→ Data records:
= Beginning of Section =

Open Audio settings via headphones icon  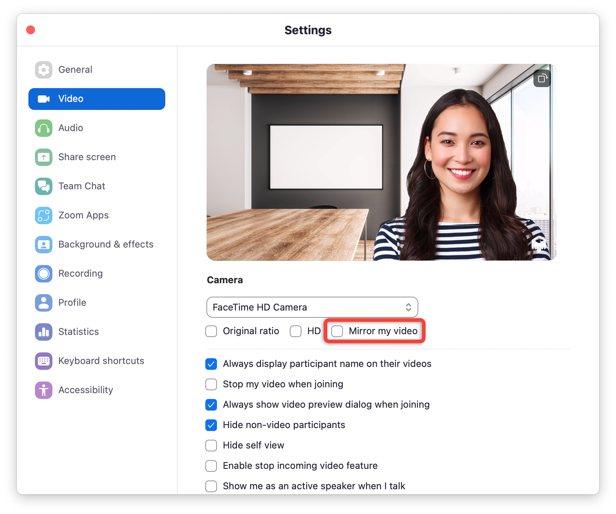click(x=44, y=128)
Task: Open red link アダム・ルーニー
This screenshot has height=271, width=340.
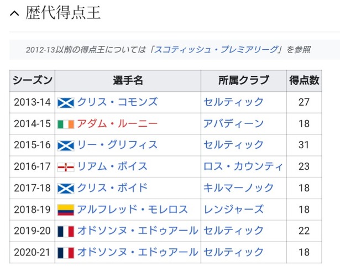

= End of Section =
= Beginning of Section =

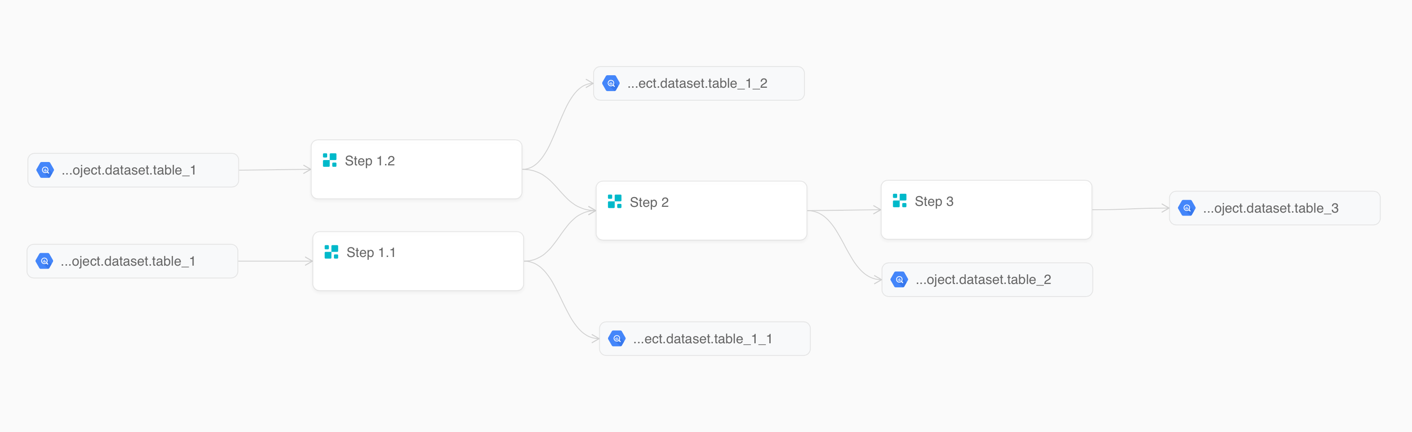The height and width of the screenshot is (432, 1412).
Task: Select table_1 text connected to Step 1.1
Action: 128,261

= End of Section =

→ Your goal: Above are the records; from them, give again exactly the lines from the one containing "Task: Open red link アダム・ルーニー" to the one containing "This screenshot has height=271, width=340.", both lines included, and nothing more.

→ Exercise result:
Task: Open red link アダム・ルーニー
This screenshot has height=271, width=340.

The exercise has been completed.